**Task requirements**
1. Set down the passage of the blog between "Here's hoping everything" and "get started again.", inclusive.
2. Why was the pie-making in the blog put off until the next day? Answer in one to three sentences.
3. In the blog, who always cut The Boy's hair while the family lived with the writer's folks?

**Source document**
Friday, December 31, 2010

Busy day

We did a complete re-org of the garage today.  Funny thing is, you wouldn't be able to tell just by looking at it... there's still a LOT of stuff in there.  But it feels pretty great to us. 

No pix of that... but here are a few of my other project, before the New Year starts...

My first ever attempt at cutting The Boy's hair on my own.  When we lived with my folks, my mom always did it, and the last few times, I've just taken him to the barber down the road.  Today, though, I decided to be brave and try it on my own, so I borrowed a pair of clippers from a friend and away we went.




Not too bad, if I do say so myself.

Wednesday, December 29, 2010

Rough day here...

For some friends, anyways... and The Honey's been gone most of the day helping them out.  Mostly, we're just thankful that things weren't worse than they were.

Nothing picture-worthy, though... most exciting thing I did today was re-arrange the kitchen and find places for all of my new Christmas goodies :D  I wasn't sure it'd all fit, but I ended up with extra room once I was all finished.  That felt good.

Here's to a better day tomorrow!

Monday, December 27, 2010

Ugh...

4 days with no posts... but it was Christmas.  You forgive me, right?

Lots of pix over the last few days, and I'll try to find some time to put a few up.

My guys are both home right now, though, which is what makes it harder to post.  Too much other fun stuff to do :D

Christmas was amazing, and my loved ones are WAY too generous.  Let's leave it at that.  I am more blessed than I ever thought I could be.

Here's hoping everything is going as well for you as it is for us.

<3

Thursday, December 23, 2010

Cookie Day #3

Cookie decorating with some friends today.  The kids had a great time.  The Boy made lots of different cookies, but my favorites were the ones with our Team's colors ;)



We were also supposed to make pie, but that's been put off till tomorrow, since the egg substitute I bought was chunky when I opened it.  Um... EW.  It was too late by that point to bother going out, so we'll have to hit the store in the morning and try again.  On the bright side, though, The Boy really enjoys cooking with me, so he'll help once we get started again. 

Wednesday, December 22, 2010

Today was cookie day #2 (out of 3, I think). 


I took The Boy and his best friend over to a family friend's house...We did like 5 types of cookies, and they boys both started out a little bit 'eh' about doing cookies, but in the end, I think they had a great time. 






Our pieces de resistance were these 'melted snowmen'.  Cute, but harder to decorate than you'd think.  We each did a few, but let me tell you... I don't think I'd do a whole batch of these by myself.  Oy... these 3 were enough for me. 

Tuesday, December 21, 2010

Already dropped the ball...

But that's why I started early, right?  To try to get a running start at this thing. 

Yesterday we met some friends to make cookies.  I meant to take a picture, but no such luck... so here's a generic internet picture ;)  We're not finished over there, and will meet back up with them on Thurs. for sugar cookies.


Tonight, the Little Man says "Awww... I should have asked for weights for Christmas"  He doesn't want to "be a wimp my whole life"... Um... ok... Anyways, the Honey says if he keeps his room clean, he can have the set that was already sitting in the garage.  SO... here's my guys hamming it up with their weights.

Stored data entries:
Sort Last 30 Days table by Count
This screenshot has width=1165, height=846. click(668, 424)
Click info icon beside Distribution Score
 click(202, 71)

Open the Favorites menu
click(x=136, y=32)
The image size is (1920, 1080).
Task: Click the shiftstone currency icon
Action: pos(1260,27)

---

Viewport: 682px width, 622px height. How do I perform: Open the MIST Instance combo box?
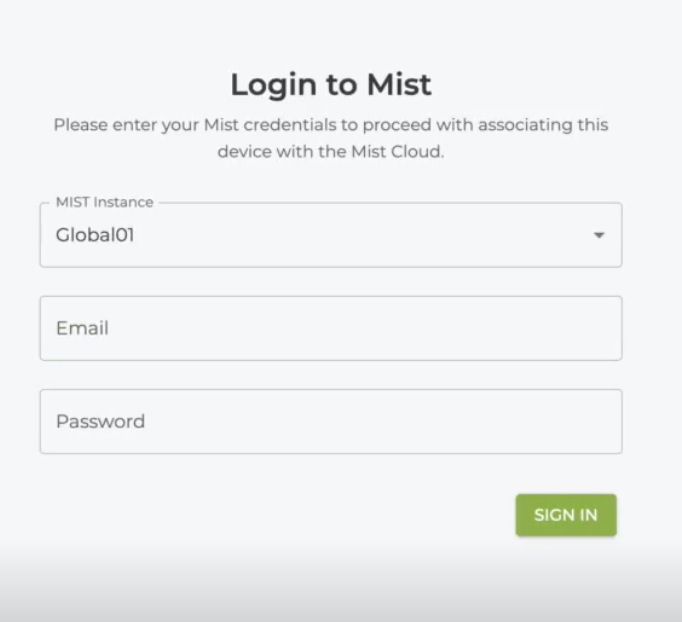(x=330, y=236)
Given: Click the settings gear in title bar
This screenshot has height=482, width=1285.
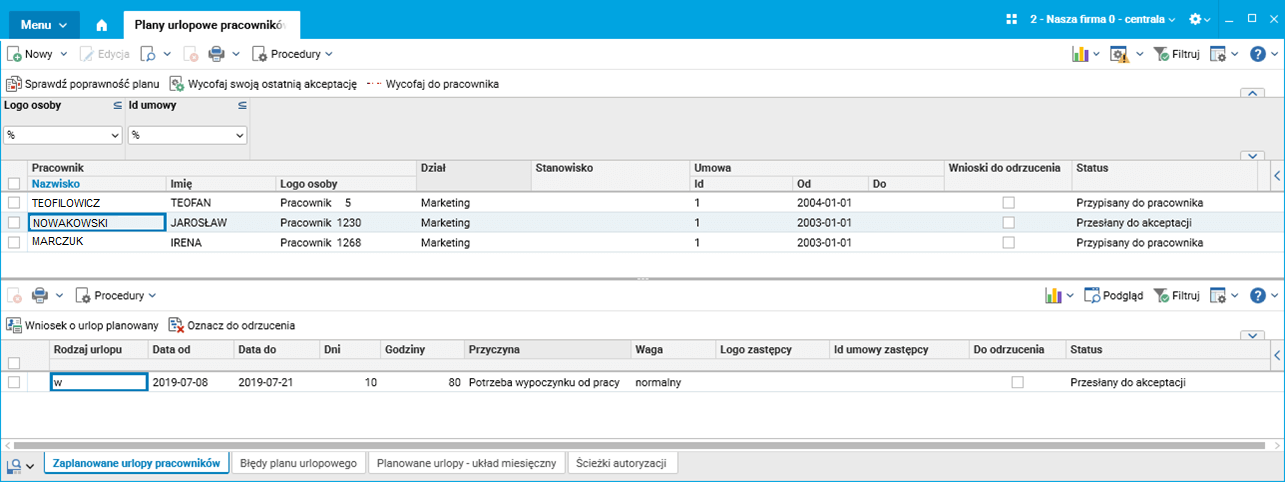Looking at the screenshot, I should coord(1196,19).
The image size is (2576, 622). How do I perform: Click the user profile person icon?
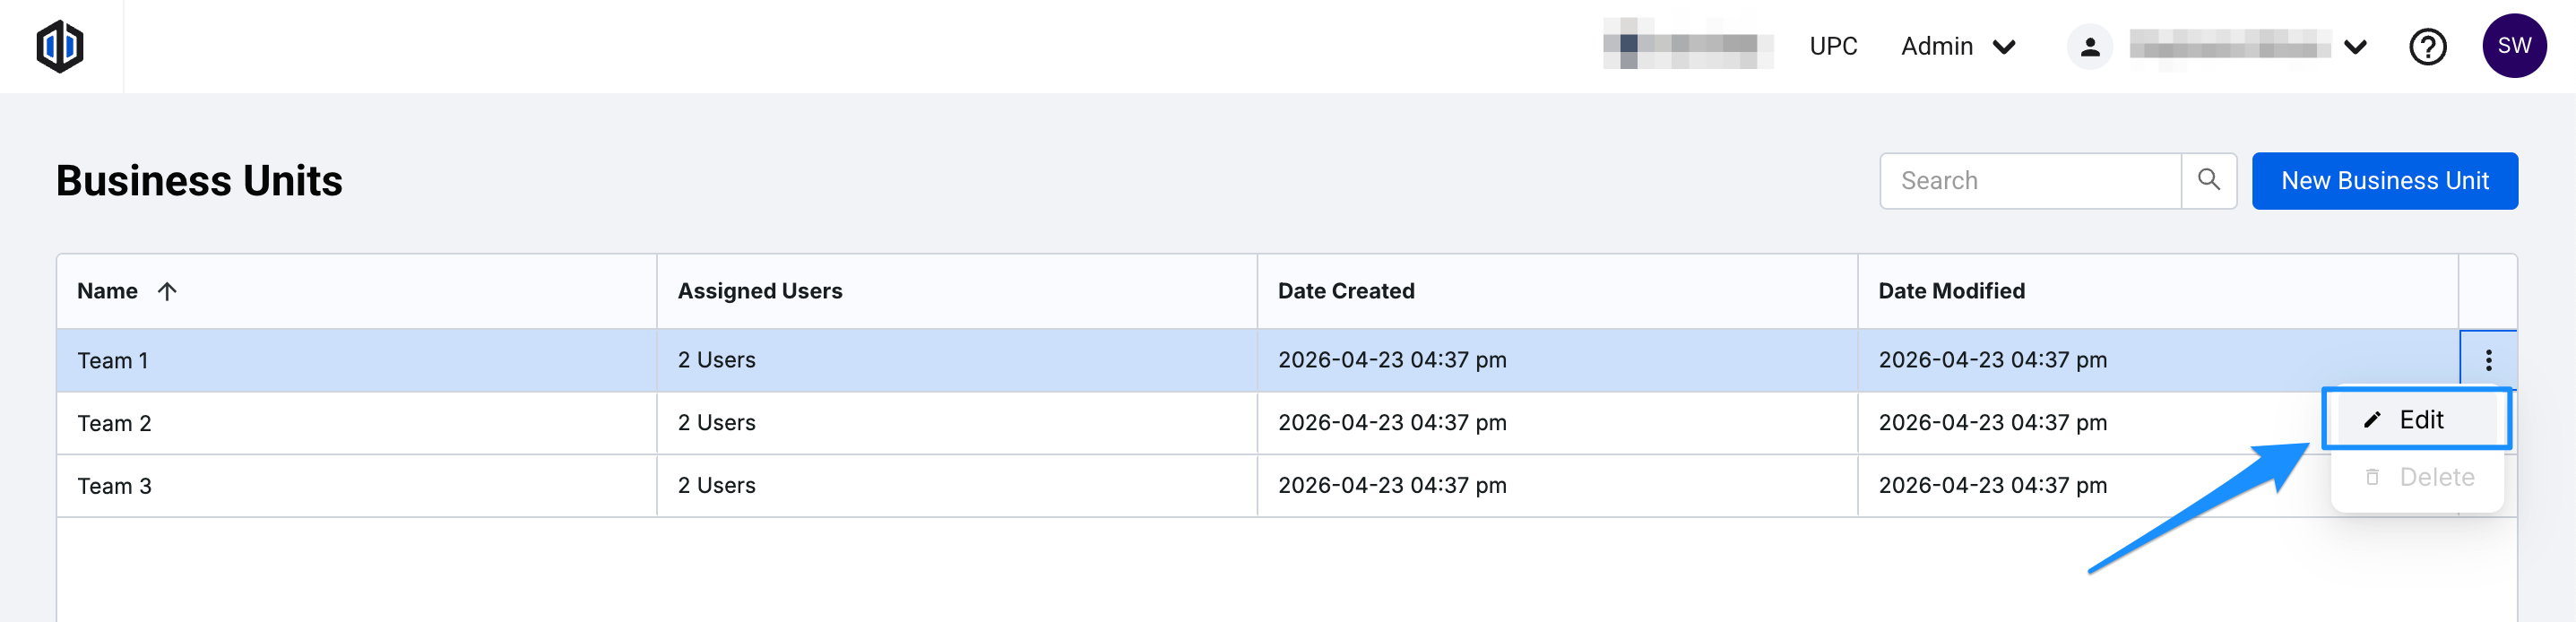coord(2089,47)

**Outputs for the tasks**
1.
Here's hoping everything is going as well for you as it is for us.

<3

Thursday, December 23, 2010

Cookie Day #3

Cookie decorating with some friends today.  The kids had a great time.  The Boy made lots of different cookies, but my favorites were the ones with our Team's colors ;)



We were also supposed to make pie, but that's been put off till tomorrow, since the egg substitute I bought was chunky when I opened it.  Um... EW.  It was too late by that point to bother going out, so we'll have to hit the store in the morning and try again.  On the bright side, though, The Boy really enjoys cooking with me, so he'll help once we get started again.

2. The egg substitute that had been bought was chunky when it was opened. By then it was too late to bother going out for more, so the trip to the store had to wait until morning.

3. The writer's mom.